But the protesters’ failure to prevent the Melbourne discussions going ahead is not necessarily a victory for those who believe in open discussion of economic and social policies. Minorities opposed to existing policies are naturally entitled to have their views heard and to hold public meetings to inform others. But they should not be able to inhibit opponents.
Such actions are totally undemocratic and yet it is clear that some protesters yesterday engaged in atrocious behaviour, including the use of forces . So much for the nonsensical claim that this was a “peaceful” protest. Protesters included hard-core activists who used the “right to protest” as a front for instituting violent action to publicise their causes.
The fact that Premier Bracks felt impelled to arrive by water was itself a signal of concern about the state’s ability to control events. Cars of two delegates were forcibly stopped by protesters and police had to draw batons to restore order. One car and its delegate had to retreat, and several police and several protesters were injured.
Yet by late afternoon only a few people had been arrested.
Protesters have used such illegal force in similar demonstrations overseas, including last year’s in Seattle against the World Trade Organisation meeting to start the next round of trade liberalisation. Although most journalists played down those protests, activists seriously broke the law by causing significant damage to private property and injuries to police. Hundreds of arrests were made.
In Melbourne the erection of barricades around the Casino complex has so far been of considerable assistance in limiting damage and helping police control the crowds. But why should taxpayers have to pay for the threat - and reality - of violent behaviour and the attempts to prevent others from attending? Why should some businesses have their legitimate activities stopped?

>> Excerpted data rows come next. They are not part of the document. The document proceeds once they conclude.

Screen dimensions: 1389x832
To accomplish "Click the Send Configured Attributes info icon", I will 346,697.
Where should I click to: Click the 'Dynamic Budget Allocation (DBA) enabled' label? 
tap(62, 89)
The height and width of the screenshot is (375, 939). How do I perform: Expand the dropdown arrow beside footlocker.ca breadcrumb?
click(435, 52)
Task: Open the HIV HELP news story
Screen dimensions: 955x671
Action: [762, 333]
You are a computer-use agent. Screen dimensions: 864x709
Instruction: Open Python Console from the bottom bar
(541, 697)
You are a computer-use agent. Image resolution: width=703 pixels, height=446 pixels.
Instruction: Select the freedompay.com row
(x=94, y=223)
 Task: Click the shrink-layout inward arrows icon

It is worrying that Victorian policing policy operates under an order that "the success of any operation will be primarily judged by the extent to which the use of force is avoided or minimised". Police have become reluctant to use force in a range of violent demonstrations even when others’ rights were clearly significantly reduced.
Behind this Victorian softly, softly policing policy lies an increased reluctance at senior political, judicial and business levels to defend actively basic economic principles and their social effects. Yet, freer markets and “globalisation” policies have undoubtedly helped improve Australia’s living standards.
Former Commonwealth Statistician, Ian Castles, has shown conclusively that there has been no decline in the share of least developed countries in world GDP. And a new study, Growth is Good for the Poor, by senior World Bank researcher, David Dollar, reveals no increase in inequality within the 80 countries covered and that income of the poor has risen in line with average income per head.
Leaders should now espouse the cause of globalisation in the context of the WEF and the Olympics - and also highlight the gross inaccuracies of the protesters.